According to Māori legend, Lake Taupo is the North Island’s heart. The largest freshwater lake in Australasia, it was created by an ancient volcanic eruption, and the land around it is full of natural thermal springs, bubbling mud and steam vents bursting through the Earth’s thin crust.
On the lake’s edge, Taupo township has dramatic mountain views and is the ideal base for visitors year-round, offering all kinds of active adventures as well as pure relaxation.
Huka Falls, New Zealand's most-visited natural attraction, are on the Waikato River just north of Lake Taupo. South of the lake, Tongariro National Park has dual World Heritage status, recognising important Māori cultural and spiritual associations as well as the area's outstanding volcanic features.
From violent volcanic origins to the settlement of Māori and European people, the Taupo region has deep cultural significance.
Lake Taupo was created by a massive volcanic eruption around 186AD. It is said that the huge eruption turned the skies of Europe and China a fiery red.
Māori arrived in the region about 700 years ago. For the Ngati Tuwharetoa iwi, which became the region’s dominant tribe, it was a tough existence. The unfertile, ashy soil made it difficult to grow kumara (sweet potato) and the lake was a poor food source.
Europeans arrived in the 1830s, but harsh conditions drove many away. Taupo township was officially created in 1868 with the establishment of an armed constabulary post, but it wasn’t until the 1950s, when land was cleared and fertilised, that the region began to flourish.
Lake Taupo region is culturally significant for Māori, and has many examples of historic and contemporary Māori culture.

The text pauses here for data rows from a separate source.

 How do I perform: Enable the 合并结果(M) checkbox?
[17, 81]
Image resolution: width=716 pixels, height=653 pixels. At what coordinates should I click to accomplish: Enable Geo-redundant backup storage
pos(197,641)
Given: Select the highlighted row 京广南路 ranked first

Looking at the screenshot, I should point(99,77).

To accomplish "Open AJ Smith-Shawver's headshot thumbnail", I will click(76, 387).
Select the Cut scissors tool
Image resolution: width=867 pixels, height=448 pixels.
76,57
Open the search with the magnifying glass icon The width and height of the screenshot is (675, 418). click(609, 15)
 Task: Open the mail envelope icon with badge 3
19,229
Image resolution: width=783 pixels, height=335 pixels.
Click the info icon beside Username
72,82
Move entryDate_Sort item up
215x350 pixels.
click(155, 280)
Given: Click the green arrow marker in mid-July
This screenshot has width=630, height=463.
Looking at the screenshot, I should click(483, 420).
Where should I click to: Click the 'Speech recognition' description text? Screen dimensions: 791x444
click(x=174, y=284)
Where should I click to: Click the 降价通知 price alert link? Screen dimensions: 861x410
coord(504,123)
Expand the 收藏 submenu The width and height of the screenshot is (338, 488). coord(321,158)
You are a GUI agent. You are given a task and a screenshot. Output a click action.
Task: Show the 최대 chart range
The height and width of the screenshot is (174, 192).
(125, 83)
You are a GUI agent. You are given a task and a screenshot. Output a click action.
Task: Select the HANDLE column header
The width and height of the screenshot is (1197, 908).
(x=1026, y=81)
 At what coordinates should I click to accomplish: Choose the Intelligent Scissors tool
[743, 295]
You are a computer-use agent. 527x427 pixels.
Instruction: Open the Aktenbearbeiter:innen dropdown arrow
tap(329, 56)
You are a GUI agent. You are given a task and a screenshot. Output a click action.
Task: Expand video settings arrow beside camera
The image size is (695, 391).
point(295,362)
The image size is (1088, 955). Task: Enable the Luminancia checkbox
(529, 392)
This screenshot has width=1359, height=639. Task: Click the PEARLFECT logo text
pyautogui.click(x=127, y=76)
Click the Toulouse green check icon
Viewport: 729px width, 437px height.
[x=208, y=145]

Māori rock carvings, on a cliff at the southern end of Mine Bay, are an important contemporary cultural attraction. Master carver Matahi Whakataka-Brightwell depicts Ngatoroirangi, the legendary Māori navigator who first led his people into the area. Two smaller Celtic-inspired designs represent the south wind and mermaid. Located in a remote bay and accessible only by water, the carvings can be viewed from a launch or kayak.
Wairakei Terraces gives another insight into Māori history and culture. The replica Māori village at the world-first man-made silica terraces has Māori carving treasures, cultural performances and traditional hangi (earth oven) food. Visitors can bathe in the lovely re-created silica hot pools and enjoy Māori and European day-spa treatments.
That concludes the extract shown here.